Look through the material below. Copy every line with the string "Skip" in it.

(Beginning of Data shown)

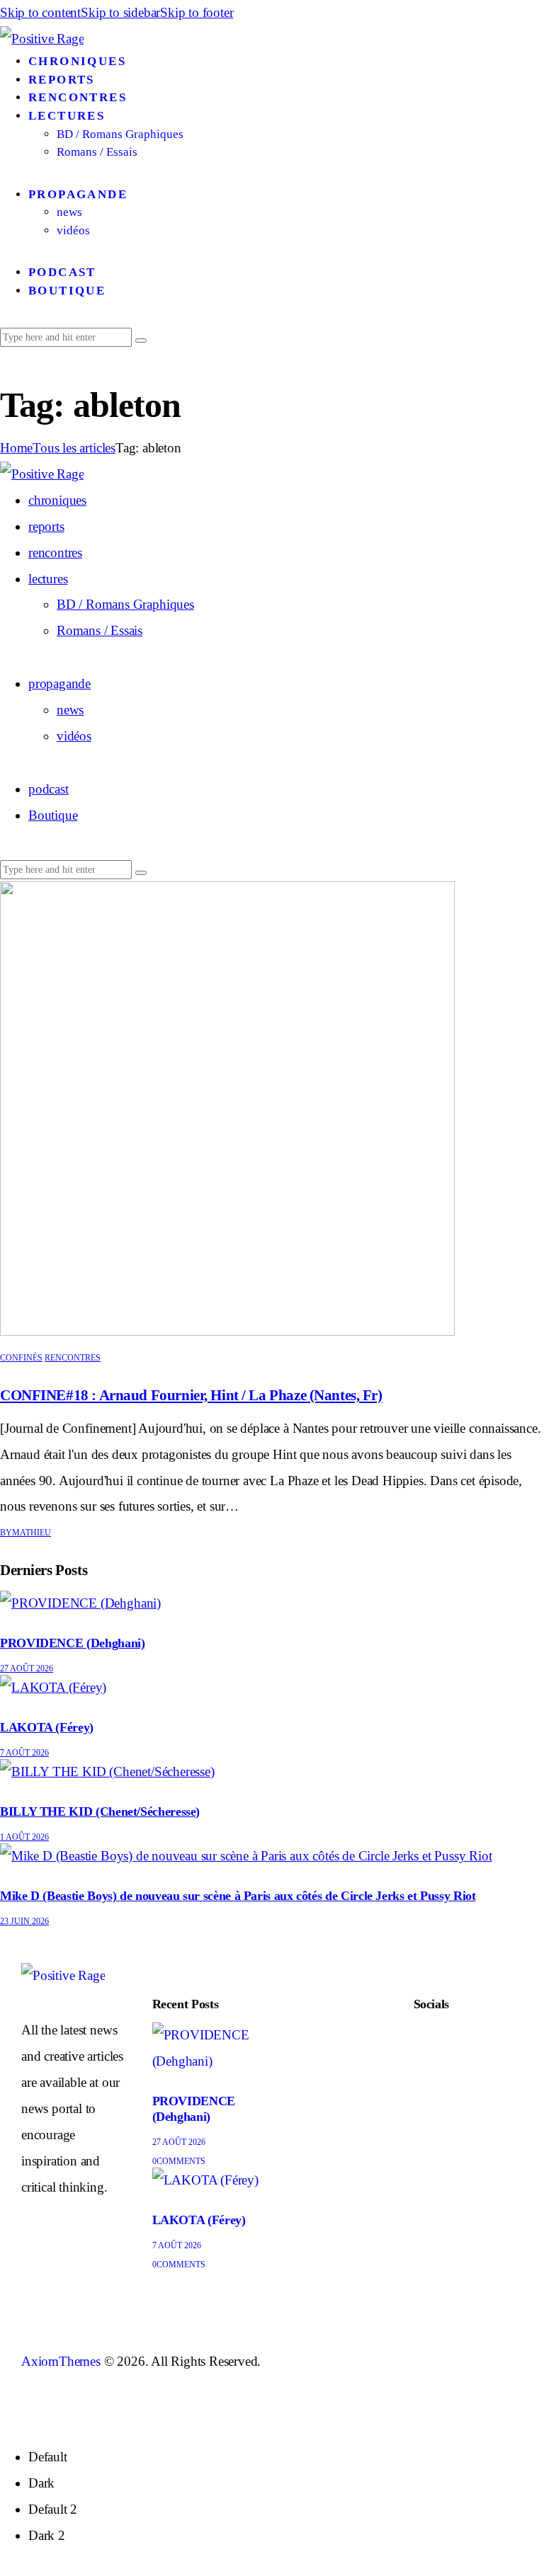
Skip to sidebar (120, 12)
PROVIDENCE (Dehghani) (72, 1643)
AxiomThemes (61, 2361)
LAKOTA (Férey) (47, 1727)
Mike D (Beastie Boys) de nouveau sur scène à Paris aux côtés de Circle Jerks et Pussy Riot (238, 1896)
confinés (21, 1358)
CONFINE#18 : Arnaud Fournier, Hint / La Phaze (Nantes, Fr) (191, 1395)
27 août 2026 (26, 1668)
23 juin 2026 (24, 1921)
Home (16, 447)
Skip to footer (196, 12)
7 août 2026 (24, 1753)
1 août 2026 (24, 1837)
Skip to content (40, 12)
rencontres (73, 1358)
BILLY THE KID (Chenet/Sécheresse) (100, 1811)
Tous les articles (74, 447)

(End of Data shown)

__Output__:
Skip to sidebar (120, 12)
Skip to footer (196, 12)
Skip to content (40, 12)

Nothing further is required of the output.